As part of their series on America’s aging population, Bloomberg looks at the story of 61 year old Lee Manchester who lives in a friend’s basement.
While the Bloomberg story focuses on the contrast between Lee and her father who benefitted from the post World War II economic boom, the real story is Lee’s work history.
Key to her work history is her setting up a business in 1986, that business failed in the late 1980s recession and Lee ponders what might have been had she not made that investment.
Lee sometimes can’t help dreaming about the trips she’d be planning if she’d invested the $150,000 she spent to start a construction company.
This is the downside setting up your own business that those currently peddling the cult of the entrepreneur don’t mention. If the business fails, and many do, then the costs can be high in lost savings and damaged career opportunities. Being an entrepreneur is high risk, hard work.

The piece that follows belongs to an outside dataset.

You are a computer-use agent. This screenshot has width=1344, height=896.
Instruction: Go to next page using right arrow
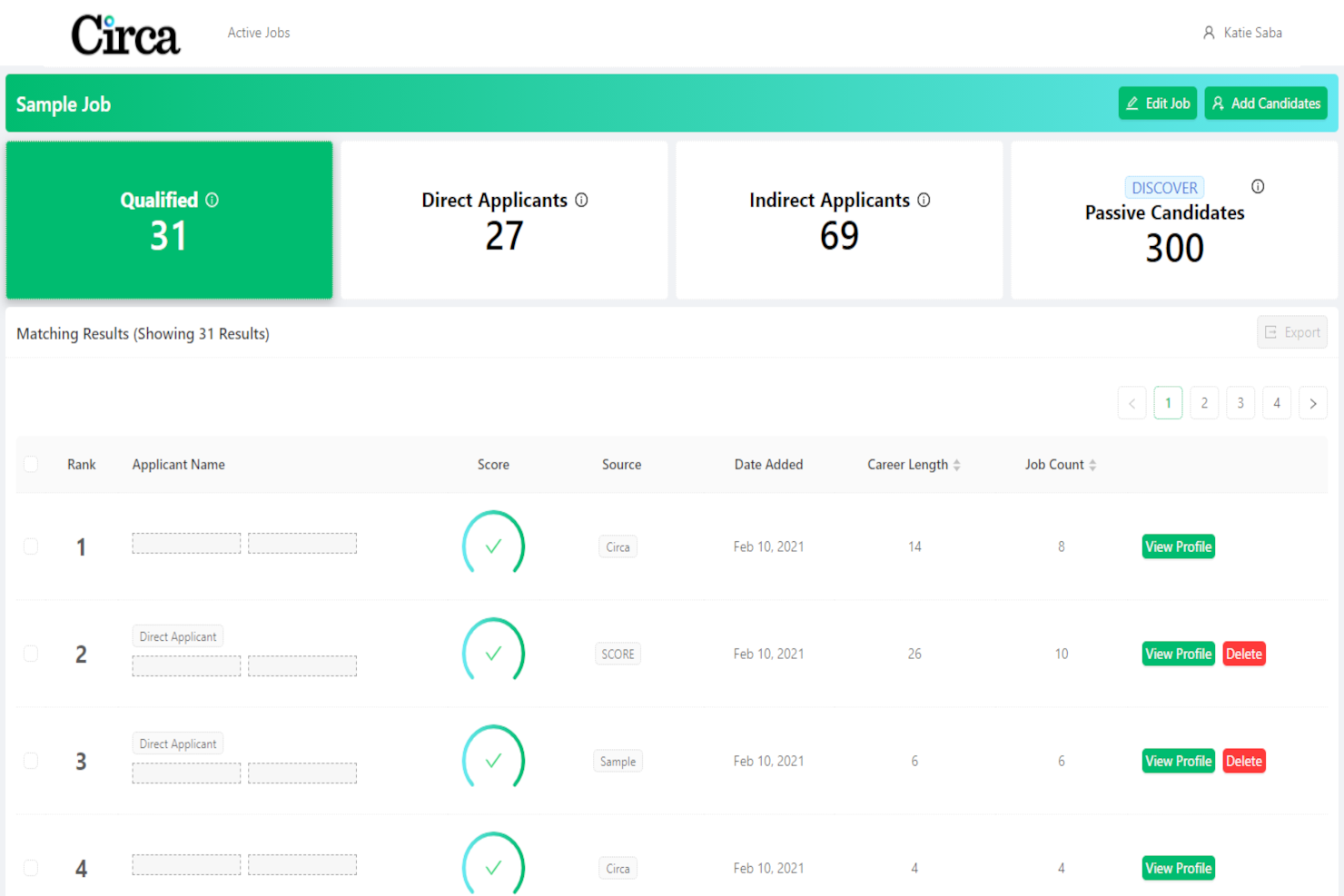coord(1313,403)
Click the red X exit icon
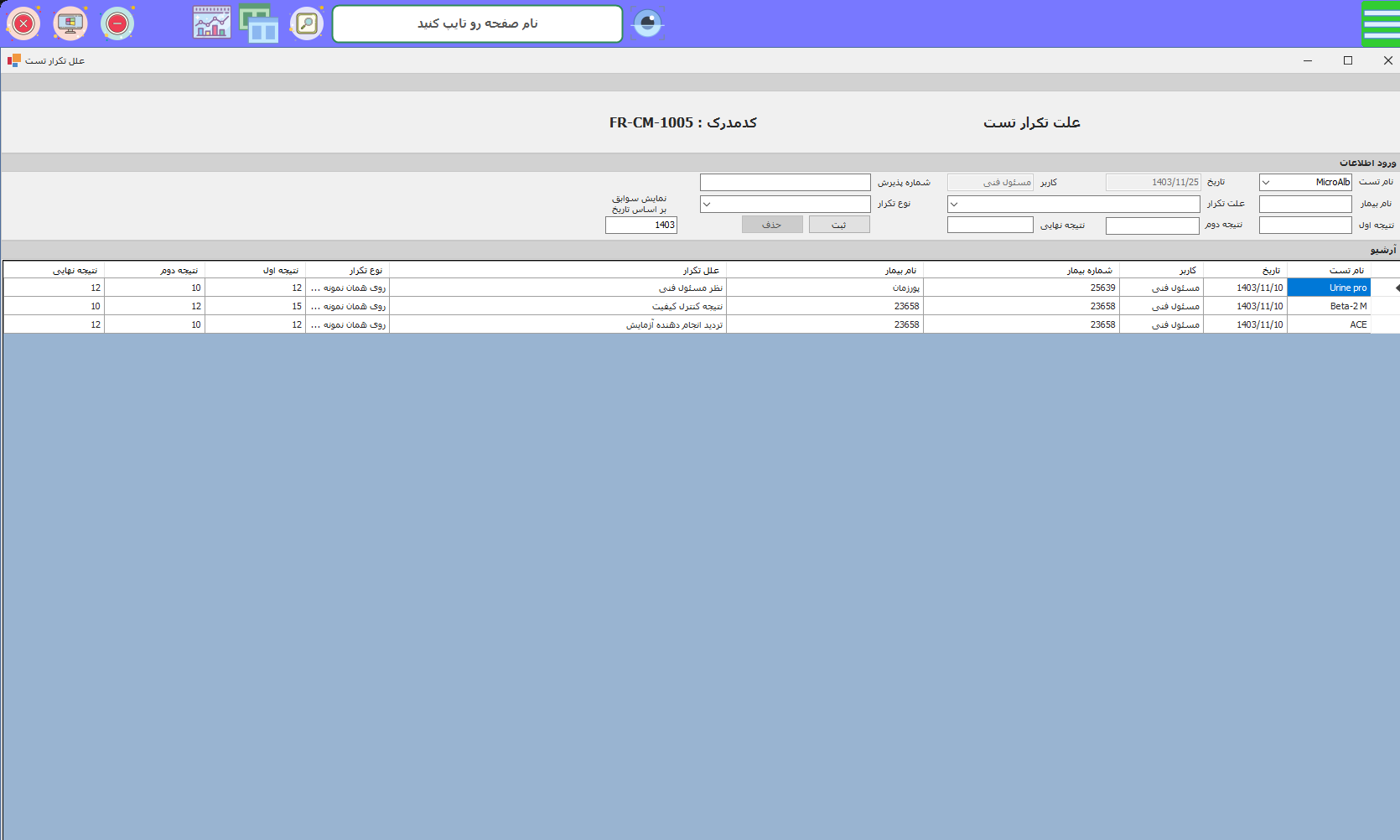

We may well find though that more people find themselves launching businesses in their older years as the economic realities of the post baby boom era start to be felt by communities.
In many respects though Lee is ahead of the curve, the generation behind her have no expectations of a long and affluent retirement, “the government will abolish the pension about two years before I retire” is the common theme among Gen Xer and Ys.
For GenYs and Xers this attitude is realistic, the demographic sums that worked for Lee’s father are now working against them while the post war economic system that guaranteed Lew Manchester a safe job and company pension ceased to exist in the 1980s.
Had boomers like Lee been thriftier, they would have still been hurt by a shift to 401(k) accounts from pensions in the 1980s. Thirty-seven percent of the elderly in the U.S. collect pensions, which provide some guaranteed income until they die. Fewer than 10 percent of boomers collect pensions, and that number is quickly shrinking.
Lew’s generation were the lucky ones, while the boomers – particularly the early boomers born between 1945 and 55 – believe they are entitled to similar benefits as their parents, their reality is going to be a much harder and precarious existence into old age.
While Lee is paying the price for interrupting her career with a stab at running her own business, in many ways she’s better prepared for a future that is going to require people of all ages to be more entrepreneurial.
In fact, many of those baby boomers forced to become entrepreneurs may well enjoy it, “launching the business was the most fun I ever had and my way to fight a frightening medical diagnosis” says Lee.
As the reality of their financial situation dawns upon them, many of Lee’s contemporaries are going to find themselves launching businesses long after the age they thought they were going to settle into a sedate retirement – lets hope they have fun too.